> **What to work on**
(a) Using the article on Kevin Andrews' submarine speech, explain why the evaluation process appeared not to be truly competitive.
(b) In the article on Kevin Andrews' submarine speech, which two companies from Germany and France are named as official competitors?
(c) Write the next part of the article on Kevin Andrews' submarine speech, continuing from its last sentence.

> **Excerpted text**
March 29, 2015

Kevin Andrews' speech prompts questions of evaluation process fairness

 It is difficult to find a photograph of Australian Defence Minister, Kevin Andrews letting himself be filmed with a submarine. Here's the next best thing - reflections of what looks to be a submarine in Andrew's binoculars (Photo courtesy
The following are the portions of a speech most relevant to submarines made by Australian Defence Minister, Kevin Andrews on March 25, 2015 at Australia's Future Submarine Summit (“Sub Summit”) Adelaide, South Australia, March 24-26, 2015, :


The Andrews speech and other statements made by Australian government officers and officials at the Summit appeared to confirm a growing belief the evaluation process may not be truly competitive. This is due to what appears to be an unequal match between the official competitors, which are:

- the Government of Japan (including Prime Minister Abe and the Japanese Ministry of Defence (JMD) in part drawing advice from MHI and KHI). Significantly Japan is backed by overt US Government support *


- only companies: TKMS from Germany and DCNS from France. 

European company representatives at the Summit questioned this mismatch and many wondered how the evaluation process could possibly be fair when Japan was being dealt with on a government-to-government basis while the German and French builders were on a commercial level. “It looks to me like the decision might already have been made,” said one CEO who asked to remain anonymous. “This whole process clearly favours Japan.”

* US Support for Japan's Bid

The Japan Times reported: "Vice Adm. Robert Thomas, commander of the U.S. Navy’s 7th Fleet, reportedly said Oct. 24 [2014]  in Tokyo that then-Australian Defense Minister David Johnston was very interested in Japan’s Soryu-class subs.
“I talked to him about it four years ago and I said: ‘You want to find the finest diesel-electric submarine made on the planet — it’s made at Kobe works in Japan,’ Thomas was quoted as saying by Bloomberg News."

Minister for Defence – Speech – RUSI Submarine Summit – 25 March 2015

Submarines are the most complicated, sensitive and expensive Defence capability acquisition a Government can make in meeting that responsibility.
An effective submarine capability plays a critical role in Australia’s defence in conjunction with all Australian Defence Force elements.
I have previously stated – as a Government and as a nation, we have one chance to get this decision right.
Because of the previous government’s refusal for 6 years to make a decision on the replacement for the Collins class submarines, we had a looming security and capability gap arriving in about ten years.

> **Collected data**
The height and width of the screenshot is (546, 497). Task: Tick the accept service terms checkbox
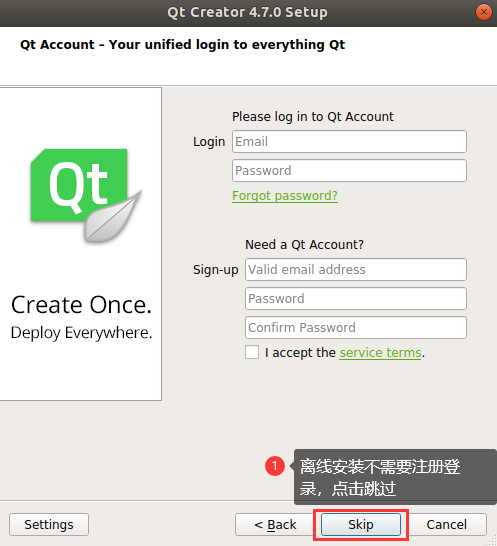pos(252,352)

> **Task responses**
(a) The competitors seemed unequally matched. Japan was being dealt with on a government-to-government basis and had overt US Government support. The German and French builders, TKMS and DCNS, took part only as companies on a commercial level.

(b) TKMS from Germany and DCNS from France.

(c)
The process that I recently announced is the best way forward to ensure that such a gap will not occur, simultaneously delivering the best possible capability to the ADF and value for money to Australian taxpayers.
Geographically we are an island continent, the world’s sixth largest country by area. This unique geography means we have special requirements for Australia’s future submarines.
Australia’s national security and our $1.6 trillion dollar economy rely on the unencumbered use of the sea.
Seventy per cent of Australia’s exported goods and services, by value, travel by sea, an export trade worth more than $220 billion in 2012-13. We are a maritime nation and we need maritime security.
By 2030, half of the world’s submarines will be in Australia’s broader strategic region. The Indo-Pacific region has some of the fastest growing economies in the world and the demand for defence technology to safeguard the region’s prosperity and security is ever increasing.
The future submarine programme represent a $50 billion investment in Australia’s safety and security – the largest Defence procurement in Australia’s history – with up to two thirds of this investment being spent in Australia during the lifetime of the future submarine.
To the average Australian taxpayer this may seem to be a huge price to be paid for a capability that may never be used in anger.
But that cost also needs to be measured against the major investment that would need to be made by any adversary to counter the effect of our submarines.
The complexity of Australia’s strategic environment means our defence planning has to cater for a range of possible contingencies, but particularly focussed on maintaining stability in our region and ensuring that conflict doesn’t have the chance to start. So submarines remain a logical and necessary investment in Australia’s wider defence capability.
And for this reason, Australia’s future submarine must give us a significant capability edge in our region as well as meet our needs in respect of geography and strategic outlook.
We need submarines capable of operations at long range over extended periods because they defend our interests far from our shores. The range and endurance must be similar to that of the Collins class submarine.
They are an essential part of our national security capability.
Another key strategic requirement for our Future Submarines includes sensor performance and characteristics that are superior to that of the Collins class submarine.
We need the sovereign ability to maintain the future submarine over coming decades, including repairs, modifications and certifying it as safe for use.
Now I acknowledge that – in recent times – there has been some anxiety about the future submarine programme.
This is why I announced the acquisition strategy in February – to provide a pathway for Australian industry to maximise its involvement in the program, whilst not compromising capability, cost, program schedule or risk.
The Government supports local industry and recognises how valuable it is to our nation. As Minister for Defence, I want to see a sustainable and viable industry better able to support Defence.
In 2014-15 financial year, Defence expects to spend $6.2 billion on equipment acquisition and support in Australia.
This equates to around 53 per cent of the military equipment acquisition and support expenditure this year, and is consistent with long-term averages of between 50 and 55 per cent being spent in Australia.
The Government does support local Defence industry.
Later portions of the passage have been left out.